Abstract
Background
Facial erythema, a prominent characteristic of rosacea, causes concern to both the patient and doctor. In clinical practice, commonly used erythema severity subjective assessment tools lack objectivity and are less comprehensive. Even with images taken by the VISIA® system, diffused erythema is difficult to segment and evaluate fully due to the automatic threshold segmentation method. This study aimed to explore a more objective and scientific erythema quantification tool with the aid of the ImageJ software analysis of the red area images taken by the VISIA® system.
Materials and methods
Patients with rosacea were enrolled and assessed for the clinical severity of their illness using various stools—the standard grading systems (SGS) for rosacea, investigator's global assessment (IGA), and clinician's erythema assessment (CEA). Facial images in the red area mode of the VISIA® system were further analyzed by the ImageJ for the relative intensity of redness and percentage of erythema area; the correlation with the scores of the subjective grading systems was evaluated.
Results
This study included 201 patients (195 females and 6 males). The relative intensity of redness was positively correlated to the SGS, IGA, and CEA scores (0.688, 0.725, and 0.718, respectively) (p < 0.001). The percentage of erythema area was positively correlated to the SGS, IGA, and CEA scores (0.615, 0.666, and 0.656, respectively) (p < 0.001).
Conclusion
We demonstrated a more objective and precise method of assessing the severity of facial erythema rosacea, which could comprehensively assess the severity by both the area and intensity of facial erythema.

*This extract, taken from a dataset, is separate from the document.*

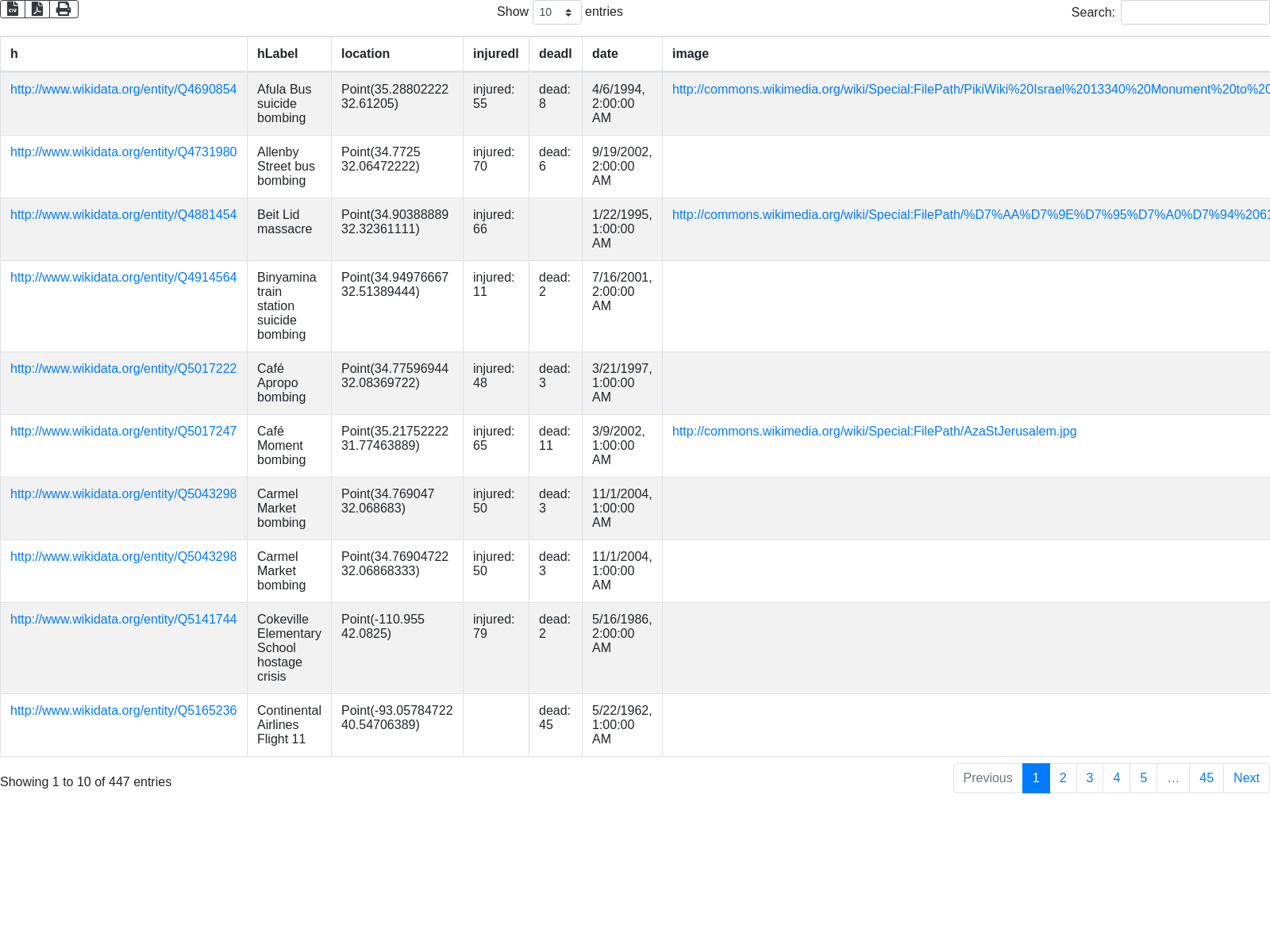Viewport: 1270px width, 952px height.
Task: Export the table as PDF
Action: click(x=37, y=9)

Keywords: erythema, ImageJ, red area, rosacea, the VISIA® system
1. INTRODUCTION
Rosacea is a common chronic inflammatory skin disease of unknown etiology, 1 with a reported incidence ranging from 0.09% to 22% and an average of 5.46%. 2 Facial erythema is the most common and vital manifestation of rosacea. 3 It is considered to be caused by skin inflammation, vasodilation, and changes in vascular structure which result in the abnormal increase of hemoglobin in the papillary dermis. 4 Rosacea is a chronic relapsing skin condition that requires long‐term management. Therefore, it is crucial to assess the severity of facial erythema comprehensively and precisely.
The standard grading system for rosacea (SGS), 5 clinician erythema assessment (CEA), 6 patient's self‐assessment (PSA), 7 and investigator's global assessment (IGA) 8 are currently widely used in dermatological practice. However, their intrinsic deficiencies include lack of objectivity and accuracy, 9 existing inter‐ and intraobserver differences, 6 and difficulty in precise quantification. 4 , 10 Therefore, more objective assessments without these deficiencies are required to evaluate the severity of facial erythema in rosacea accurately and consistently. 11
In some dermatological clinical trials, some devices are used to detect and quantify erythema, including the chromameter, polarized light spectroscopy, laser speckle contrast imaging, and computer‐assisted imaging system such as the VISIA® Complexion Analysis System. Among these, the VISIA® system is more commonly used in clinical practice. It collects images by standard white light, ultraviolet light, and polarized lights and then analyzes the photos using a threshold approach to quantify the number and severity of skin lesions. The red area image measures the skin's redness according to the hemoglobin distribution, showing erythema, dilated capillaries, and vascular lesions. However, in clinical practice, erythema cannot be fully segmented or recognized by the VISIA® system, especially when presented in a diffuse or gradient manner, making the data imprecise 4 (Figure 1).
FIGURE 1.

Blue area: erythema area segmented in the VISIA® system. Green arrow: diffuse or gradient erythema is not thoroughly segmented in the VISIA® system red image. Purple arrow: erythema is not automatically demarcated in the red image by the VISIA® system.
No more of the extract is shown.